Shopify’s early AI efforts centered on a single, general-purpose chat interface—a tool that could answer questions but lacked depth. The problem? One bot trying to do everything inevitably did nothing well. The breakthrough came when the team shifted to a swarm of specialized agents, each designed for a specific domain (e.g., order management, inventory, customer support). Instead of one monolithic model, a collection of lean agents now collaborates. This mirrors microservices architecture: each agent handles a narrow task, communicates via well-defined APIs, and can be updated independently. The lesson: specialization beats generalization when speed and accuracy matter.

5 Key Insights from Building Multi-Agent AI Systems at Shopify — Source: www.infoq.com

2. The Downside of 'All-in-One' Prompts

The initial approach relied on massive, single prompts crammed with every possible instruction—think thousands of lines covering every edge case. While this seemed efficient, it quickly hit a wall. Context bloat made each call expensive and slow, as the model had to process irrelevant information to find what it needed. Worse, updating one part of the prompt risked breaking another. Arruda compared it to a “junk drawer” where nothing was easy to find. The team realized that asking one system to remember everything was not scalable. The insight: monolithic prompts are brittle and fail under real-world complexity.

3. Lean Agent Microservices to the Rescue

The solution was to break that massive prompt into dozens of narrow-focused agent microservices. Each agent owns a tiny slice of knowledge and a single responsibility—like checking inventory, pricing a product, or routing a complaint. These agents are autonomous: they receive a request, process it with their focused context, and return a result. By keeping each agent’s prompt under a few hundred tokens, the system became lightning-fast. Updates are isolated: tweaking the inventory agent doesn't affect shipping. This design turns hours-long tasks into minutes-long workflows. The takeaway: small, focused agents are easier to build, test, and scale.

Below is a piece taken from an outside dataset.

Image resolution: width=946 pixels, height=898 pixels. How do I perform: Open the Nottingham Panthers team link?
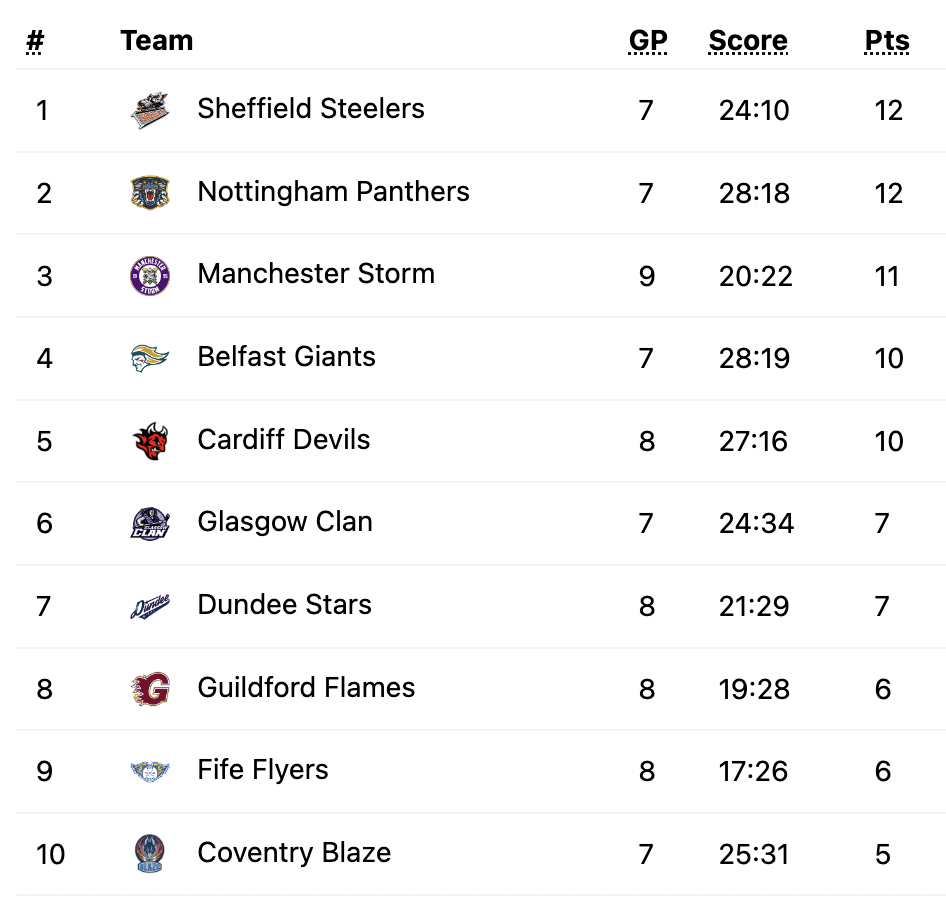[x=333, y=192]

4. Real-World Impact: Hours to Minutes

With the shift to agent microservices, the performance gains were dramatic. A task that previously required a human to interact with a slow, all-knowing chatbot—often taking an hour or more—now completes in under five minutes. For example, resolving a complex order escalation involves a chain of three agents: one identifies the order, a second checks fulfillment status, a third suggests compensation. Each step takes seconds. The cumulative effect on operational efficiency is enormous: reduced latency, lower cost, and happier end users. This is not just theory; it’s the new baseline at Shopify. The insight: decomposition is the key to speed.

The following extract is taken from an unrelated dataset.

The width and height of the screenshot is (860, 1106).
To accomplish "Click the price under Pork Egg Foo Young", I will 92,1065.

5. A Future Fix for Context Bloat: Filesystem-Based Adapters

Even with lean agents, context bloat can creep back as agents grow in capability. Arruda floated an intriguing hypothesis: use the filesystem as a dynamic memory layer. Instead of loading all context into a prompt, agents read from and write to structured directories—like a virtual file system. Each agent holds a “current working directory” and pulls only the relevant files for the task. This decouples memory from the model, allowing agents to handle infinite context without ballooning prompts. It’s an early idea, but it points toward a more modular, scalable future where context is stored, not crammed. The lesson: think beyond the prompt for long-running, context-heavy tasks.

Building multi-agent systems taught Paulo Arruda—and Shopify—that the path from simple chat to sophisticated swarms is paved with ruthless simplification. By embracing specialization, discarding monolithic prompts, and even reimagining context as files, the team cut task times from hours to minutes. The road ahead may involve filesystem adapters, but the core principle remains: keep agents lean, focused, and independent. For anyone building in this space, these insights are a blueprint for moving from experiment to production without drowning in complexity.